Ground glass opacities were also present in the right lower lobe.
Pulmonary function tests were normal apart from a reduced diffusion capacity for carbon monoxide (DLCO; 68% predicted). Arterial blood
gas analysis at rest showed hypoxemia and an elevated alveolar-arterial oxygen gradient (AaDO2). Bronchoalveolar lavage showed an
increased total cell count with a marked lymphocytosis of 84%. Transbronchial biopsies revealed a mild chronic inflammation, with
presence of macrophages, histiocytic granuloma and mild interstitial fibrosis.

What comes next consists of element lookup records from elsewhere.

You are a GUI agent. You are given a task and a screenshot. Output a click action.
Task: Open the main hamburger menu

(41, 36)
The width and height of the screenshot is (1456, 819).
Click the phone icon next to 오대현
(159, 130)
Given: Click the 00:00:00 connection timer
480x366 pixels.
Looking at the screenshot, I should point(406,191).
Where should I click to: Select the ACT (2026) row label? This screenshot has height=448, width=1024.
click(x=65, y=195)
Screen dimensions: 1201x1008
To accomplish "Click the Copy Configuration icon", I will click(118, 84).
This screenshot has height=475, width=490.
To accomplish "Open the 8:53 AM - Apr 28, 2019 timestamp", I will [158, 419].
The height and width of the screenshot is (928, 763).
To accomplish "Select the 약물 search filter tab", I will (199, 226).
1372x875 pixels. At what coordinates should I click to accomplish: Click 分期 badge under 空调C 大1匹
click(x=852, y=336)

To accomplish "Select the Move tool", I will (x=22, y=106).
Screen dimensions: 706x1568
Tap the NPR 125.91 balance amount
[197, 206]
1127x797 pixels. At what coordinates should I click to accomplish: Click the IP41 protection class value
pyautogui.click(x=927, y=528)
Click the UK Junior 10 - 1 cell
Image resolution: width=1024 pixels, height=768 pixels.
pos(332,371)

The diagnosis of hypersensitivity pneumonitis was retained. Identification of an inciting antigen at the patient`s home failed. A treatment
with systemic corticosteroids was started, but the patient relapsed after withdrawal. Symptoms, radiological and functional findings did
not improve until CPAP therapy - which included a heated humidifier - was stopped. CPAP therapy was resumed later with new
equipment without humidification. Since, the patient remained free of symptoms without medication.
Discussion
In case of hypersensitivity pneumonitis the identification of the correct source of the pathogenic antigen is very important. After
elimination of the CPAP device & humidifier as the potential source, our patient`s symptoms resolved within a few weeks without further
steroid treatment. Authors argued that the conditions in the water bath of a heated humidifier are bactericidal and heated humidifiers
produce molecules of water too small to carry pathogens. Therefore, the use of sterilized water is not generally recommended.
Interestingly, our patient handled his humidifier very carefully by changing the water daily and using only pre-boiled water. Nevertheless,
given the clinical course, an association between a bacterial or fungal antigen in the CPAP device or humidifier seems to be the most likely
cause of our patient`s hypersensitivity pneumonitis.